愛情あふれるカバーアルバム
Title:GOING BACK HOME
Musician:THE BAWDIES
最近、よく洋楽が聴かれなくなった、という話を聴きます。確かに最近、以前ほどは洋楽の大ヒットアルバムというのが少なくなりましたし、ミュージックシーンにおいても洋楽からの影響をあまり感じないようなミュージシャンも増えてきました。もちろんそれは邦楽のクオリティーがあがり、洋楽との差が少なくなってきたというポジティブな理由もあるのでしょうが、一方では全体的に音楽シーンが内向きになっている、ネガティブな風潮も感じます。
ただ、そんな状況の中でおもしろいのが、海外のロックンロールやブルース、ソウルなどの影響をダイレクトに受けているTHE BAWDIESが人気を博している点。彼らは歌詞も英語であって、いわば歌詞の側面から日本のリスナーに親近感、という感じでもありません。THE BAWDIESがこれだけ売れているという事実からすると、洋楽が売れない、というのは売ろうとしないレコード会社側の怠慢では??

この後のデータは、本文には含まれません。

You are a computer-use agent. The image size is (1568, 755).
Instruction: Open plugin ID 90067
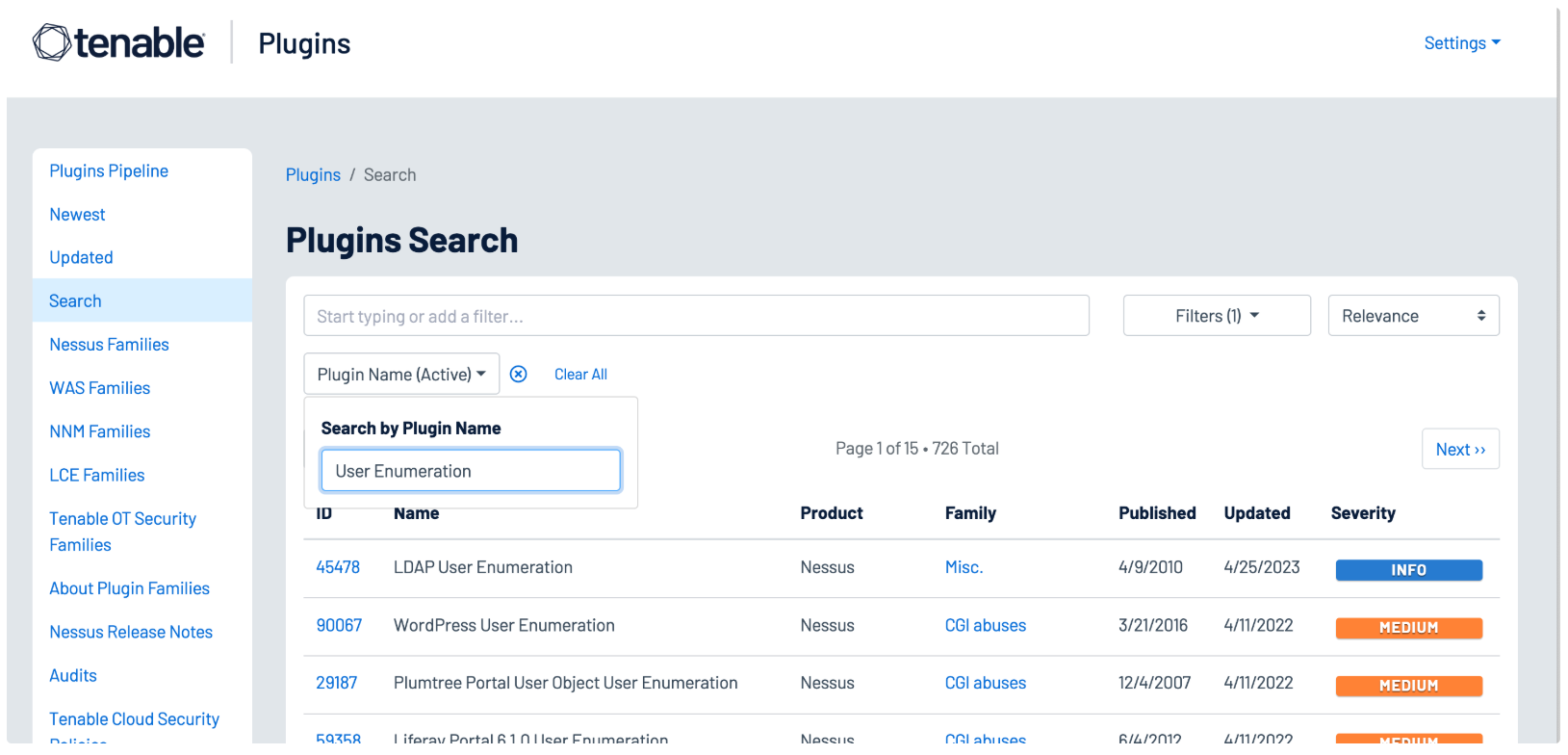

まあそれはともかく。今回リリースされたのは彼らの結成10周年を迎えて制作された初となるカバーアルバム。彼らに強い影響を与えた主にソウルやR&B、ブルースの楽曲をカバーしています。
彼ら曰く、入門編として選曲されたアルバムということで、確かにRay Charles「What'd I Say」やSam&Dave「Soul Man」(彼らのライブの始まりの音楽ですね!)など、スタンダードナンバーがメインの選曲になっています。正直、超有名って感じかなぁ、というくらいのちょっと渋い選曲もあるのですが、確かにこの曲をきっかけにさかのぼって、ソウルやR&Bの世界に入り込める、そんなアルバムだったと思います。
基本的に彼らがリスペクトするミュージシャンたちの曲のカバーだけあって、原曲を大きく変化させたような曲はありません。例えばHowlin' Wolfの「Spoonful」では、あのしゃがれ声の迫力あるボーカルに、必死に追いつこうとしているROYのボーカルがとても好感が持てるカバーになっています。
ただ、その一方で原曲に従いつつも、それなりにTHE BAWDIESなりの解釈を加えつつ、ちゃんとTHE BAWDIESというバンドが、2014年という今の時代に奏でるサウンドにつくりあげています。音圧が増えたという点もあるのですが、ガレージバンドとしてのフィルターを通しているような印象を受けました。そういう意味では、単なる一方的な敬愛だけではなく、THE BAWDIESとしての主張と、今のバンドの自信も感じられるカバーだと思います。
THE BAWDIESのファンなら、これを機に原曲もあさってほしいなぁ、という感じもします。特に、邦楽しか聴かないTHE BAWDIESのファンにとっては、洋楽への最適なガイドブックにもなるのではないでしょうか?まあ、時代性もあるので、いきなり原曲を聴いてもピンと来ないかもしれませんが・・・そういう方は、今話題のTHE STRYPESとかいかが?
そんな訳で、ソウルやR&B、ブルースに深い愛情を抱く彼らが、バンドとしての自信を得た結成10年たった今だからこそリリースできたようなカバーアルバムだったと思います。THE BAWDIESの先人に対する愛情と、そしてバンドとしての実力を実感できたアルバムでした。
評価:★★★★★
THE BAWDIES 過去の作品
THIS IS MY STORY
THERE'S NO TURNING BACK
LIVE THE LIFE I LOVE
1-2-3
ほかに聴いたアルバム
どこまでいくの実況録音145分/ハナレグミ,So many tears
スカパラ茂木欣一、加藤隆志と、FISHMANSやPolarisで活躍する柏原譲からなるロックバンド、So many tearsとハナレグミとのコラボライブの模様を収録したライブ盤。ゲストとしてスカパラの沖祐市も加えた豪華なラインナップで、本人たちの曲のみならず、スカパラやSUPER BUTTER DOG、FISHMANSのカバーに、さらにはマイケル・ジャクソンや杏里のカバーまで収録。みっちり2枚組145分のボリューミーな内容になっています。
実力的には折り紙付きなメンバーで、会場の盛り上がりはライブ盤を通じても伝わってきます・・・・・・が、これだけのメンバーのライブとしては、正直、聴いていてちょっと物足りなさを感じました。おそらく、特にSUPER BUTTER DOGの楽曲が、ロック寄り、それもハードロックっぽくアレンジされすぎていて、ファンキーさが薄くなった印象があるのが大きいのかなぁ。そのため、全体的にちょっとアレンジがのべっとした雰囲気になったように思います。生で見ればもっと楽しかったのかもしれませんが・・・。もちろん、各曲は名曲揃いで、決して悪いアルバムではないと思いますし、ファンなら要チェックの1枚なのは間違いないのですが。